Dan Kravitz (Harpswell, ME)
Who should be in charge of Facebook, if not Mark Zuckerberg? That's a great question without an answer, but here are a few steps that should be taken to further the discussion: 1) Facebook should be forced by law to divest itself of many of its acquisitions. Here is a woefully incomplete list; some you may have heard of, some not: Instagram Face Lightbox Whatsapp Oculus PrivateCore Faciometrics tbh If you don't know some of these companies, you should find out about them. 2) Congress needs to pass and the President needs to sign a law making it illegal for any publicly traded company to issue shares with different voting rights. Mark Zuckerberg owns 25% of Facebook but has 60% of the voting rights. One citizen = one vote. One share = one vote. Back to the original question: Who should control Facebook? Answer: Whoever has the support of stockholders representing 50% plus one dollar of the market value. My guess is that today that's Mark Zuckerberg. One the day it isn't, he must be gone. Dan Kravitz
Patricia (Pasadena)
I never would have entertained such an idea until Amazon started delivering my packages to my neighbor instead of to me. FedEx or UPS don't do that. Never happened to me with them. But now Amazon is trying to Uberize their delivery services and drive FedEx and UPS out of business. Now the people bringing my stuff are just random people driving their own cars. I called their delivery customer service and was told that their drivers "don't always get the exact details right" when they deliver. It's my address, and the number is right on the door. And the one thing a delivery driver is supposed to know is how to get the package to the delivery address. I want FedEx or UPS or some other real professional service to bring stuff to my house. I honestly don't like having random people in random cars who don't wear uniforms knowing where I live and when I'm home. This Amazon attempt to take over delivery has pushed me into the Warren corner of BREAK THEM UP. That, plus the threat Uber poses to public transportation. Very bad for the climate for everyone to hail cheap rides in private vehicles instead of taking the bus. But this is where tech is leading us. It has to stop.
Jts (Minneapolis)
Does the editor ever question the premise of the article, or merely pointing out that people are not diametrically opposed on every issue and this is a curiosity piece?

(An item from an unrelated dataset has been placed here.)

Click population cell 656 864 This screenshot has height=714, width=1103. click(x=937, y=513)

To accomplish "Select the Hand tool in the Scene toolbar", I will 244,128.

Software Programmer (New England)
For me the problem isn't left or right, it's the idiocy of the algorithms that our millennial bro-friends in Silicon Valley have unleashed upon the world. I lean left but I embrace large elements of the thoughtful right (The late William F. Buckley's National Review leaps to my mind). Intelligent debate is thoughtful. And the internet -- left or right, I'm sorry -- doesn't do thoughtful well. I have written in the past about the need for people to make informed choices. I fully understand that a staggering majority of my fellow citizens (whether they are glued to MSNBC or Fox News or "centrist" CNN) will choose to take a pass when given a choice to opt out. But choice (the right to opt out) is fundamental to the most foundational definition of freedom. So maybe Tim Wu and Steve Hilton are onto something. Let's disagree, but let's disagree in an environment where our thinking (and that's what it comes down to, sad to say) isn't being recorded and monitored while we voice our opinions.

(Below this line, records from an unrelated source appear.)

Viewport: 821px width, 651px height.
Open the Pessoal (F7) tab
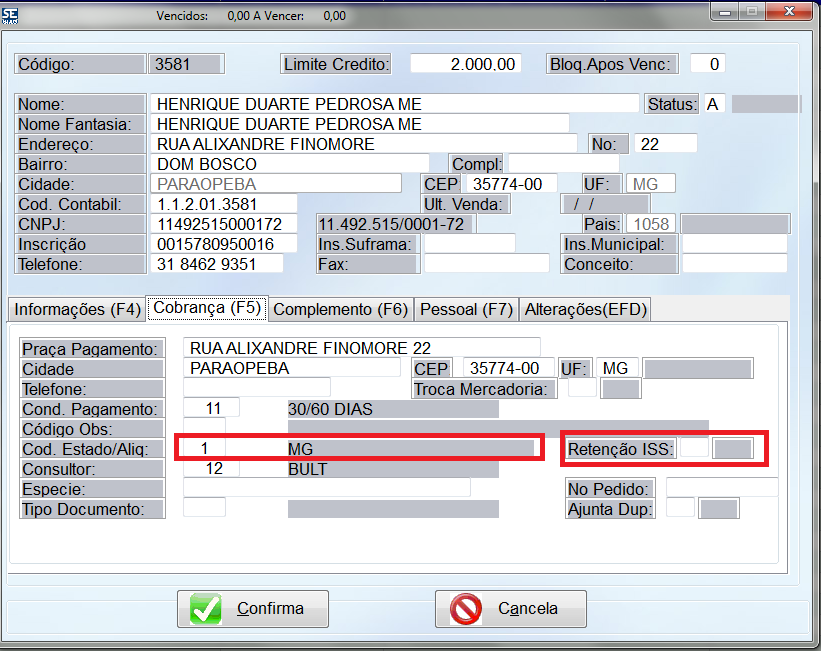click(466, 310)
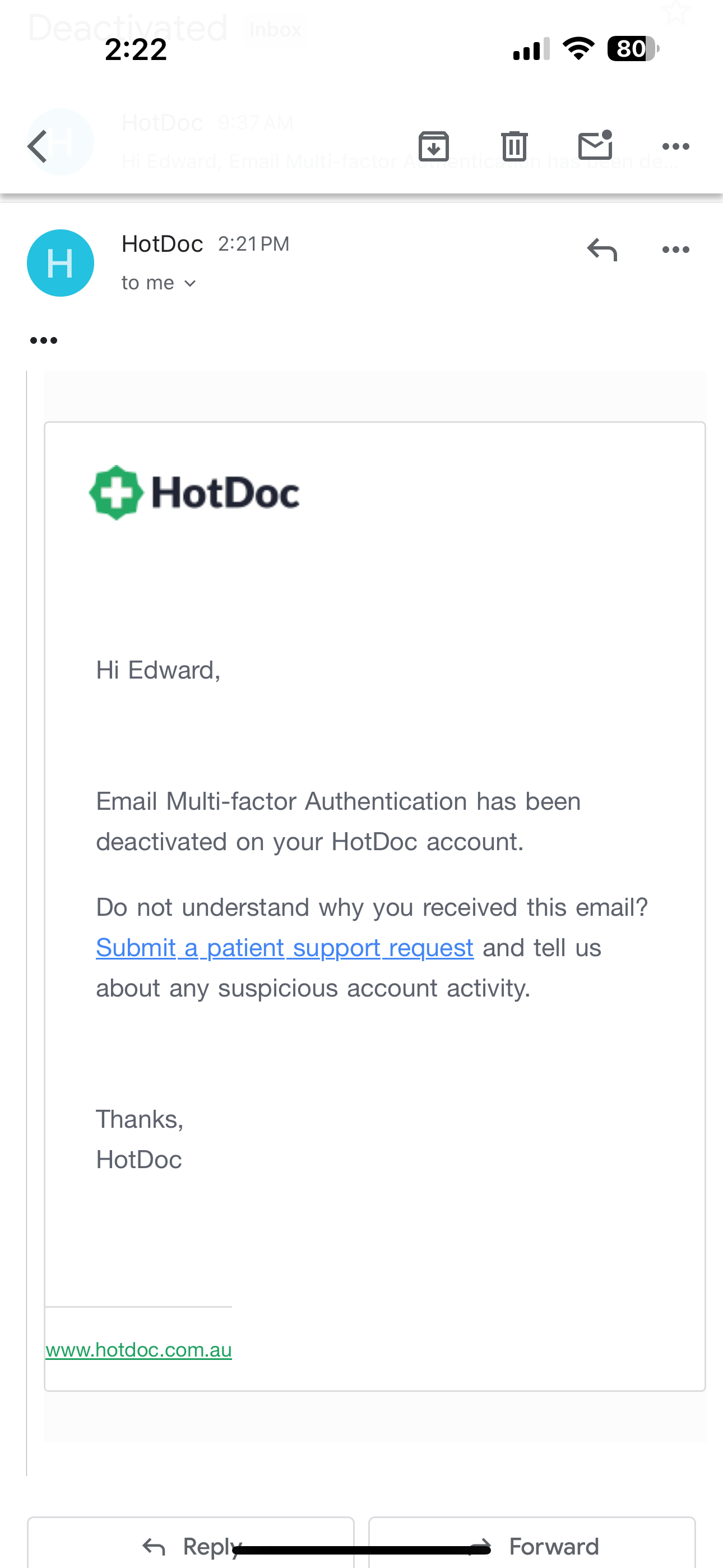Reply using arrow icon beside sender
The image size is (723, 1568).
pos(602,250)
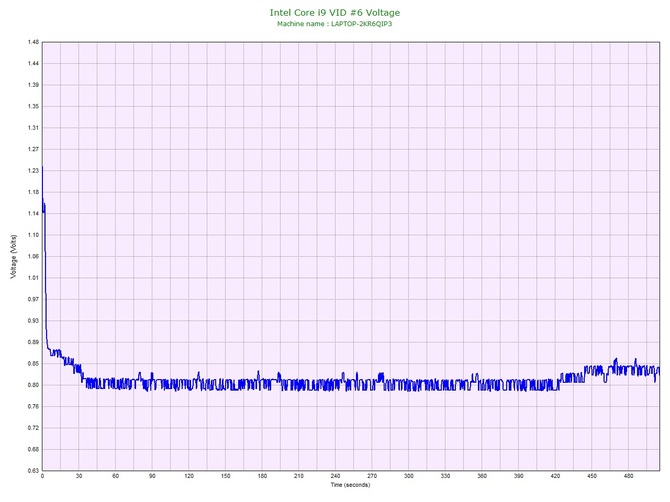Viewport: 670px width, 502px height.
Task: Click the machine name LAPTOP-2KR6QIP3 subtitle
Action: tap(335, 24)
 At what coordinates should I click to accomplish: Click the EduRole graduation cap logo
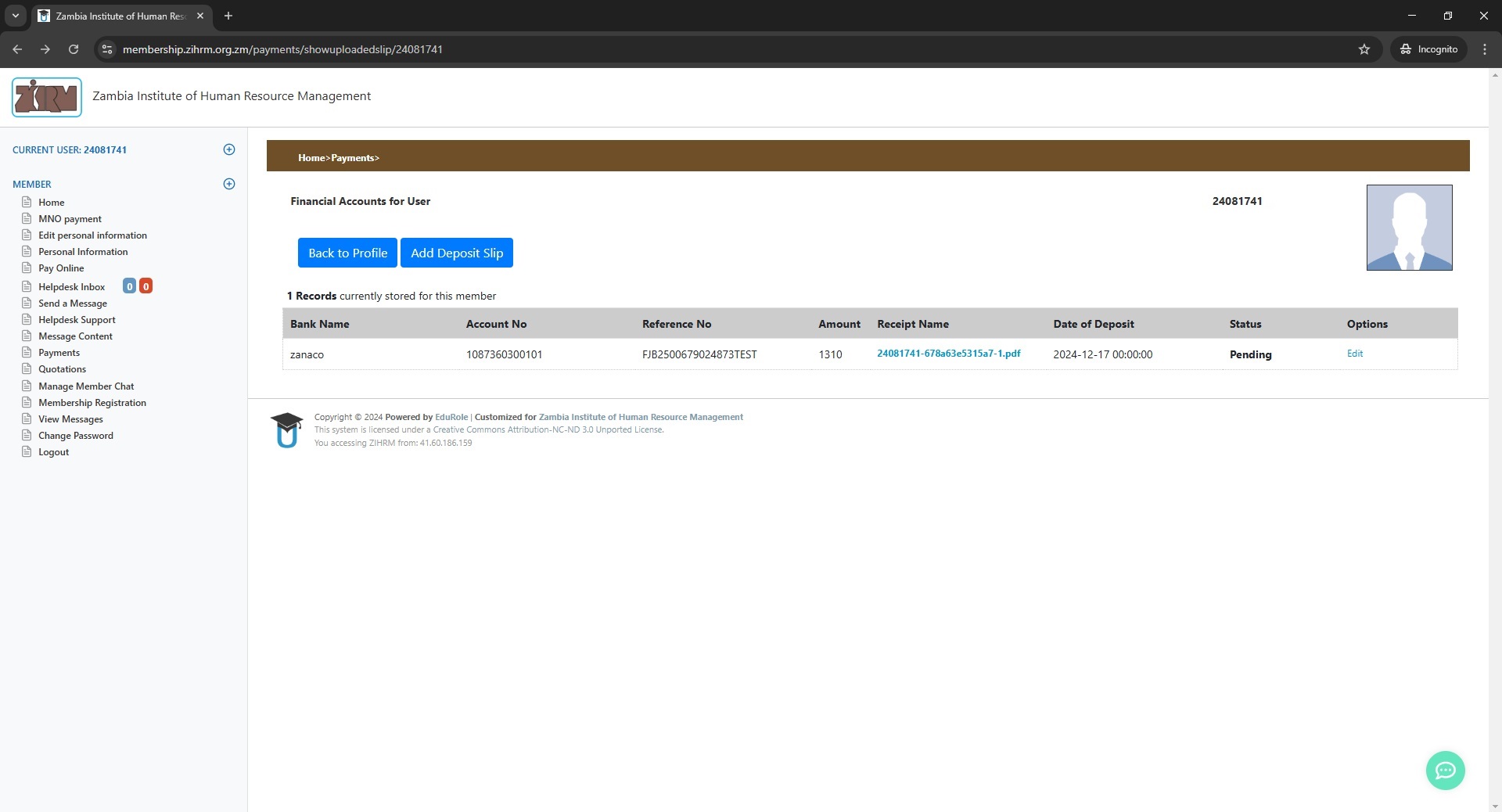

Kevin Cahill (Albuquerque, NM)
Google has made information more accessible and thus has advanced human knowledge more than any other corporation. Amazon has saved millions of people billions of hours. So the new Luddites should focus on Facebook.
Patricia (Pasadena)
@Kevin Cahill Amazon allows people to become even more sedentary and even more disengaged from their communities and leads them to abandon and destroy the small business that make up a community and make a community livable and give a community its particular look and feel. I'm not sure that the time I've saved has been worth the pain that small business owners and others have been suffering. I hate what tech has done to Palo Alto. It's a wasteland. Everyone works inside on their campuses and gets their food inside and their gym too. There's very little life visible on the outside now. And every community in the Peninsula is being turned into a similar overpriced and underlived tech wasteland.
ad rem (USA)
@ Kevin Cahill "Google has made information more accessible and thus has advanced human knowledge more than any other corporation." Knowledge ain't wisdom.
Mike T. (Los Angeles, CA)
"On one side is the progressive left, whose members have been appalled by Facebook’s handling of pro-Trump Russian disinformation campaigns " And these people don't seem to have thought things thru. When large companies like Facebook are gone, do they think the demand to connect will just dry up? Or will Facebook be replaced by a bunch of Infowar clones spreading disinformation?
jlc1 (new york)
what is not strange is that Fox has misidentifed a minority. he is Tim not Nick Wu. typical first rate research and reporting from the fact free zone called Fox.
Woof (NY)
"Fighting Big Tech Makes for Some Uncomfortable Bedfellows" Sure does. Below are the top campaign contributors to Nancy Pelosi 2017-2018. Campaign Committee Fundraising, 2017 - 2018 Top Contributors, 2017 - 2018 Facebook Inc Salesforce.com Intel Corp Amazon.com Google Inc Data https://www.opensecrets.org/members-of-congress/summary/nancy-pelosi?cid=N00007360&cycle=2018&type=I
Tim Mosk (British Columbia)
“Uninformed populists are showing up at populist conferences to call for breaking up Facebook and Google. Uninformed populists are going on populist TV shows to do the same. It’s awkward to prioritize Chinese businesses over American ones.” I fixed the subhead, maybe someone can help with the content?
Calleendeoliveira (FL)
Why does this headline have to say this. The headline can be this is how we work together across party lines. Once again the media works it’s own separating agenda.
ad rem (USA)
Agreed, the headline is...stupid. NYT ought to be aware that there are myriad issues upon which "left" and "right" agree or are able to discuss as adults. Come on, NYT, don't fall into the trap.
Dan Styer (Wakeman, OH)
It is common for liberals and conservatives to agree and to work for a common cause. All agree, for example, that democracy is superior to tyranny. Such agreement is "awkward" only for those with a binary worldview: you're either all good or all bad, all liberal or all conservative, all black or all white, all-American or all-Martian. This binary worldview used to be called called "false dichotomy" or "Platonic dualism". (Although, in fact, Plato knew this to be an error 23 centuries ago: see the discussion of the tallness and shortness of Simmias in "Phaedo".) Today it is often called "the Bush blunder" (21 September 2001: "You are either with us, or with the terrorists"). Anyone who recognizes the variety and complexity and splendor of the human condition knows that it's not "awkward", it's life.
catlover (Colorado)
The cry that "Conservatives are being censored" stems from the fact that conservatives are the ones spewing most of the hate speech. If the conservatives would preach love vs hate, then they wouldn't be censored.
Mssr. Pleure (nulle part)
Liberals must be as vigilant against the authoritarian left as they have been the authoritarian right.
Kristopher (Tribeca)
Very crafty of Tim to send his alter-ego "Nick" to the appearance with Steve Hilton on Fox News.
Anita (Mississippi)
It shouldn't be awkward.
Yaj (NYC)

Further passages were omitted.